So Nvidia reflux won't work on non-Nvidia GPUs? Is there no way of achieving similar latency minimization using standard APIs? I looked through their press material but left with wondering why it won't work with every GPU seeing how it's touted to work all the way back on GTX 900 series.
 
So Nvidia reflux won't work on non-Nvidia GPUs? Is there no way of achieving similar latency minimization using standard APIs? I looked through their press material but left with wondering why it won't work with every GPU seeing how it's touted to work all the way back on GTX 900 series.

As far as I'm aware the other gpu vendors do not offer an alternative to reflex.
 
Just watching this video now. It’s very interesting how in the video, there’s very little camera panning. It’s basically a 31 minute ad sponsored by Nvidia. I do appreciate Alex touching on the artifacts because it was noticeable.
It's incredible how we've gone from screaming murder for image quality affecting optimizations to going to deep end trying to make excuses why they're ok
 
Something puzzles me. Does DLSS 3 not have quality settings? They always match it up against DLSS 2 Performance so does that mean DLSS 3 defaults to Performance as well? Or will it be available in Quality, Balanced, and Ultra Performance modes?

Edit: Oh wait, based on the video it seems you toggle a DLSS with its quality setting then if you enable Frame Generation, it's effectively DLSS 3 because it also toggles Reflex by default.
 
Well by the same token, the Nvidia marketing crew here never gives up either.

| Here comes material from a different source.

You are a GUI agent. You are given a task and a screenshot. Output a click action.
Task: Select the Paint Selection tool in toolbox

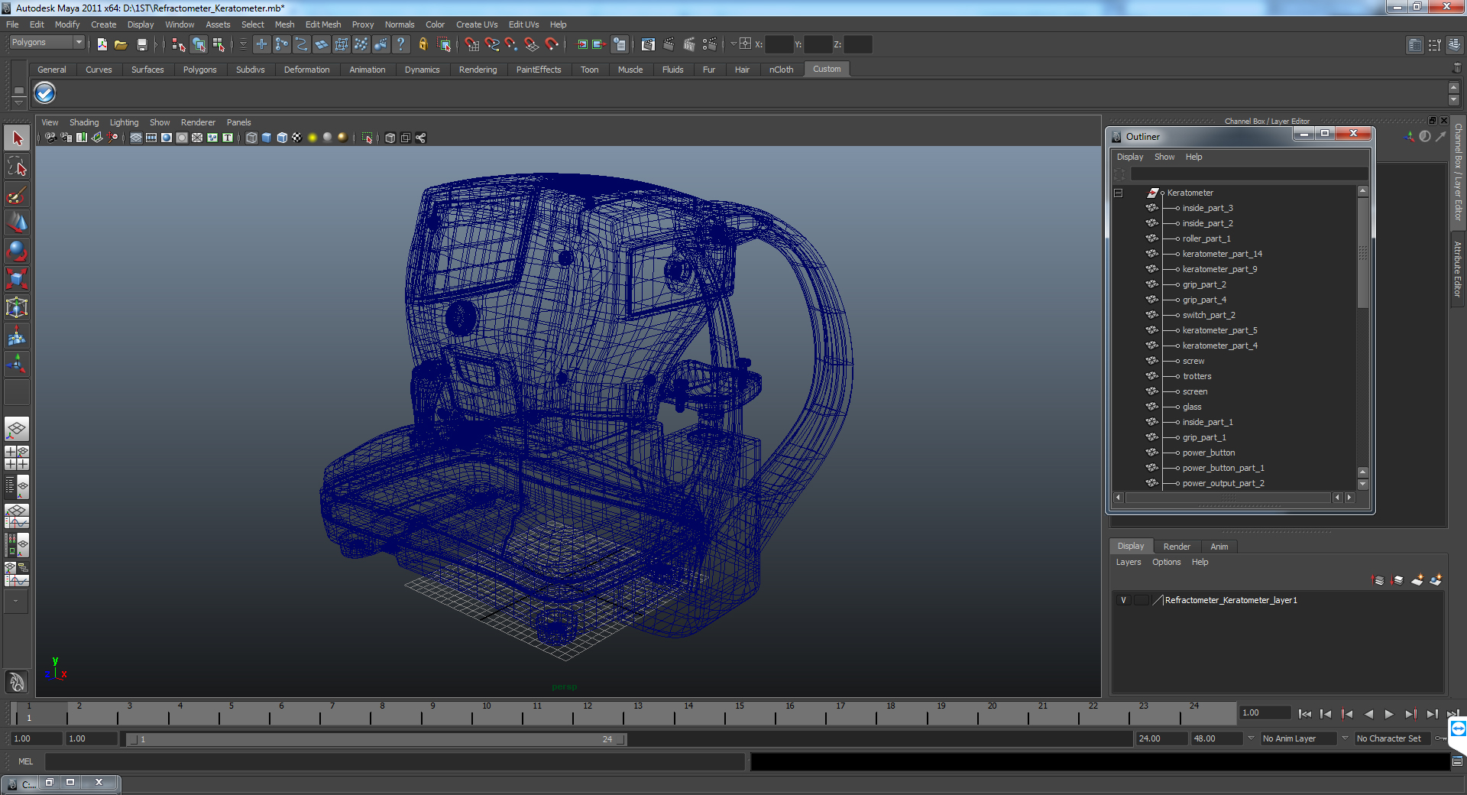click(17, 195)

That's just it. This is a Nvidia sponsored pre-release video so what did you expect. When the release day final game build videos are released by all tech sites that is what our interpretation on their observations counts.
 
watching this video now. It’s very interesting how in the video, there’s very little camera panning. It’s basically a 31 minute ad sponsored by Nvidia. I do appreciate Alex touching on the artifacts because it was noticeable.
Panning is not hard for Motion interpolators to do, even terrible TV Set ones. Why are you interested in seeing that easy use case? Complex fast motion and 3D transforms (skinned animation) is the hard stuff.
 
I have seen several artifacts in that video Alex missed, but no doubt once they release their indepth analysis they will acknowledge and cover it.